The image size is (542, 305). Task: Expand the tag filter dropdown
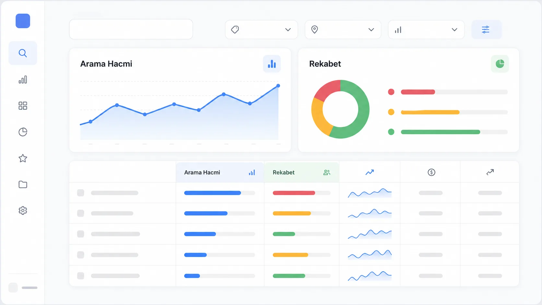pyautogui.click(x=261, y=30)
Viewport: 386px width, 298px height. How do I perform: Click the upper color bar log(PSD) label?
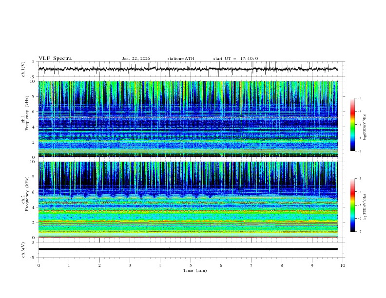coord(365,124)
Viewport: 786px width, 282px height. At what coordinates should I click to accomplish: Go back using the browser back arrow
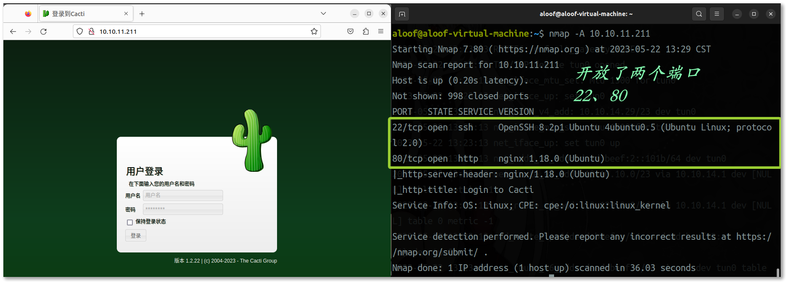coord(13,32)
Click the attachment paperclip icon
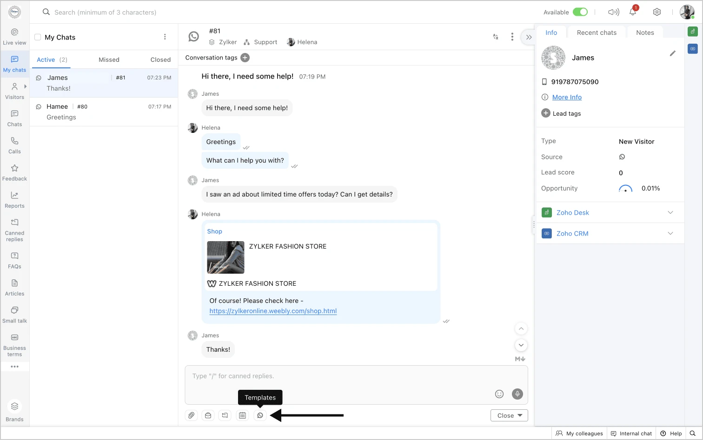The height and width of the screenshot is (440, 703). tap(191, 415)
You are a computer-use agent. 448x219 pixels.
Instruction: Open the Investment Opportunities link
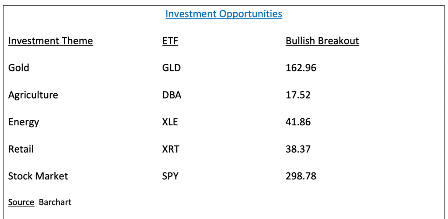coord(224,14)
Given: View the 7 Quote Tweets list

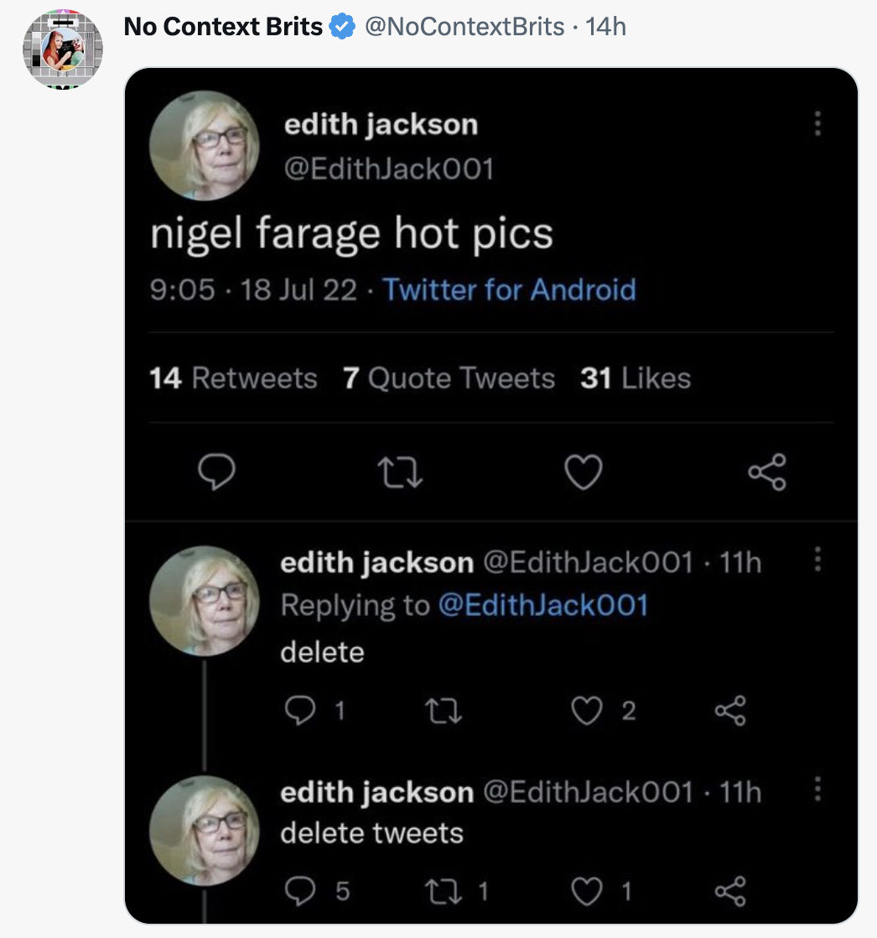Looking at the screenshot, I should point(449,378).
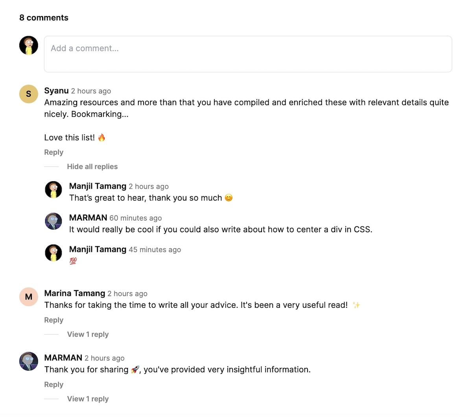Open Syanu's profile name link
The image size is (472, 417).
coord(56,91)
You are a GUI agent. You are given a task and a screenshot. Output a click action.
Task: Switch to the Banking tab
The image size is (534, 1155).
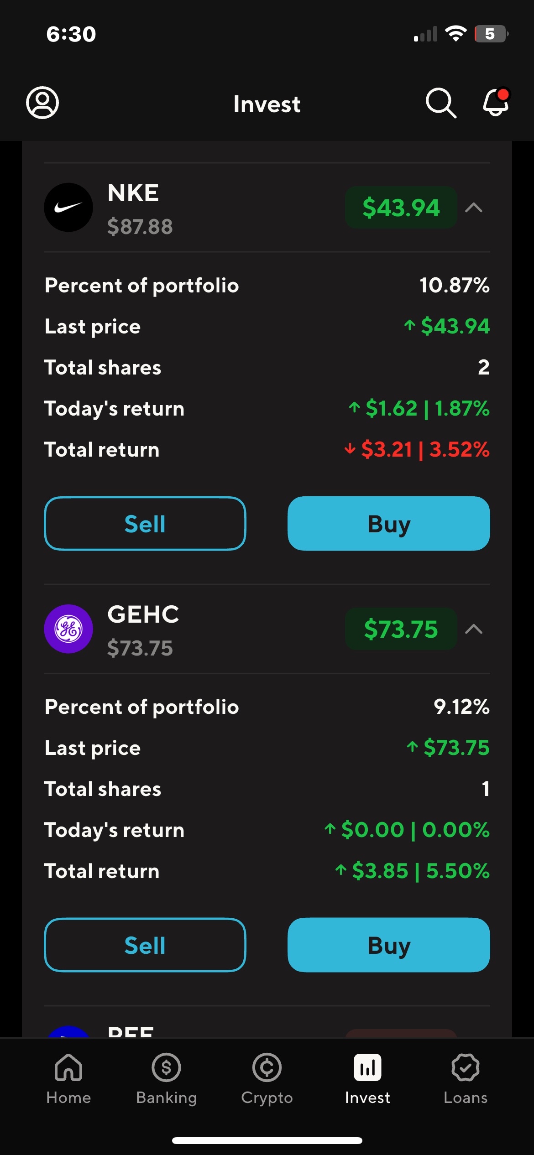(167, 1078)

▬▬▬

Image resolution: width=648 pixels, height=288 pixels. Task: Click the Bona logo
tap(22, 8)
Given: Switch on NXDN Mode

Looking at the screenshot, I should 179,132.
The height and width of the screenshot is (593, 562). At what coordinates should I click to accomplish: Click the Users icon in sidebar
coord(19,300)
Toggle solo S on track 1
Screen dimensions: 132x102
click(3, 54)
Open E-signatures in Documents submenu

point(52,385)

▬▬▬

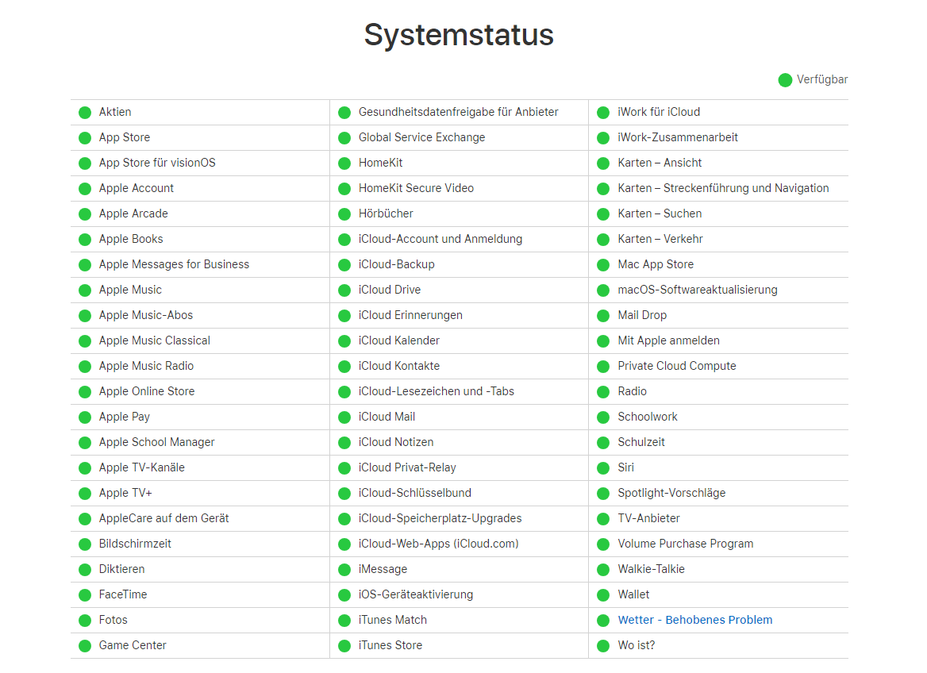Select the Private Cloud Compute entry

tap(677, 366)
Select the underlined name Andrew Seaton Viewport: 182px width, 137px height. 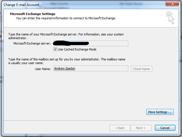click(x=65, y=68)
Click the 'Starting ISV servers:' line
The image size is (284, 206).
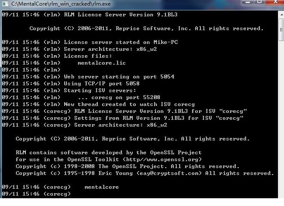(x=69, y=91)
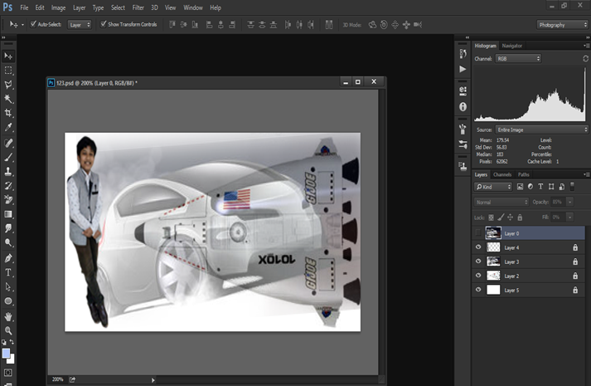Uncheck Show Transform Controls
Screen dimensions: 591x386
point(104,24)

▬▬▬

- WHAT YOU ARE ASKED TO DO
Copy out the lines of the data where the string "agent" occurs.

- FINISHED EXERCISE
You are a computer-use agent. 448x219 pixels.
You are a GUI agent. You are given a task and a screenshot. Output a click action.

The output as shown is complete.